Friedrich and Brzezinski utilized the term totalitarian dictatorship to separate the governments of Nazi Germany and Stalinist Russia from other autocracies in “Totalitarian Dictatorship and Autocracy.” In the words of Friedrich and Brzezinski the totalitarian dictatorship “emerges as a system of rule for realizing totalist intentions under modern political and technical conditions”, or put more simply, a system of complete control using modern technology and infrastructure (17). Published in the 1950s “Totalitarian Dictatorship and Autocracy” lost credibility with its false prophecy that the only way to neutralize a totalitarian state was from an external conflict with the destabilization of the Soviet state in the 1980s.

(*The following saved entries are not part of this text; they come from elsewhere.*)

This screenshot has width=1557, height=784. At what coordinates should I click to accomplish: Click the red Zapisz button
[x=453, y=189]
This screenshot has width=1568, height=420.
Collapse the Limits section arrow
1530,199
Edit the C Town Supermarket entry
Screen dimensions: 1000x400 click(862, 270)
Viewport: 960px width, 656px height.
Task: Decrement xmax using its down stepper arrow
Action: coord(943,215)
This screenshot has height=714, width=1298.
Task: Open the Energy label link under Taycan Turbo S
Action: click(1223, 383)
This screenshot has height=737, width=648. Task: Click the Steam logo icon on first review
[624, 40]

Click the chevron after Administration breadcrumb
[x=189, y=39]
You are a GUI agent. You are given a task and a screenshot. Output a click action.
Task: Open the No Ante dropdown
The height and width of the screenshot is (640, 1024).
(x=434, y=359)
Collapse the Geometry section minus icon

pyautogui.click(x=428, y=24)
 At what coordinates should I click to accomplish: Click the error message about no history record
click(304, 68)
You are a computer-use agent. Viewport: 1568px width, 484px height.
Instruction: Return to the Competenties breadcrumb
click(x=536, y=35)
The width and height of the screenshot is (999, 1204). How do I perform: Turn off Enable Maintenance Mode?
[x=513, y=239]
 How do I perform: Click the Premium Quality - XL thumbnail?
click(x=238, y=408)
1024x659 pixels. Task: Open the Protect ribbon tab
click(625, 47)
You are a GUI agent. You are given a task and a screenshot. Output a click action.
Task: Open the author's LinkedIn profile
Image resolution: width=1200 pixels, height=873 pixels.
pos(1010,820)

Totalitarian dictatorship for Laqueur in “Is there now, or has there ever been, such a thing as Totalitarianism?” existed only within a specific time and place: the regime of National Socialism in Germany and the rule of Stalin in Soviet Russia. Moving beyond Nazi Germany and Stalin’s dictatorship in Soviet Russia, the governments shift away from a totalitarian state and towards a more relaxed authoritarian system. Kershaw in “Totalitarianism Revisited: Nazism and Stalinism in Comparative Presence,” stipulated that totalitarianism existed as a “phase” in Stalin-ruled Russia and the beginning of Nazi Germany. Both of these definitions, as opposed to Friedrich and Brzezinski’s, have roughly thirty more years of Stalinist Russia to examine whilst making comparisons with Nazi Germany. Laqueur and Kershaw, therefore, remain united in challenging the initial definition of totalitarianism as an institution that can only be changed by an external war.
The common thread of all three of the definitions presented by the authors relied on the flexibility and variability of the concept totalitarianism. Neither of the more modern authors completely disregards totalitarianism, just tweaks the initial concept to gain new meaning. In this way the word becomes a representation for the continuing study and historiography of Nazi Germany and Stalinist Russia.
In the other article titled “Totalitarianism Revisited: Nazism and Stalinism in Comparative Perspective”, the author Ian Kershaw discusses your last point about tweaking the definition of totalitarianism in order to gain new meaning. Specifically, Kershaw discusses how with the fall of the Berlin Wall, the demise of Soviet Communism, and the second German Reunification that a need to revisit Stalinism and Nazism with fresh eyes developed. He ultimately comes to several conclusions, but one of the most notable is his belief that some comparisons (such as National Socialism with the state system of the Soviet Union and its satellite states in the Stalin era) have limited potential. Only by highlighting the singularity of each system does Kershaw believe we can gain the most valuable information. How do you think Friedrich and Brzezinski would respond to Kershaw’s assertions?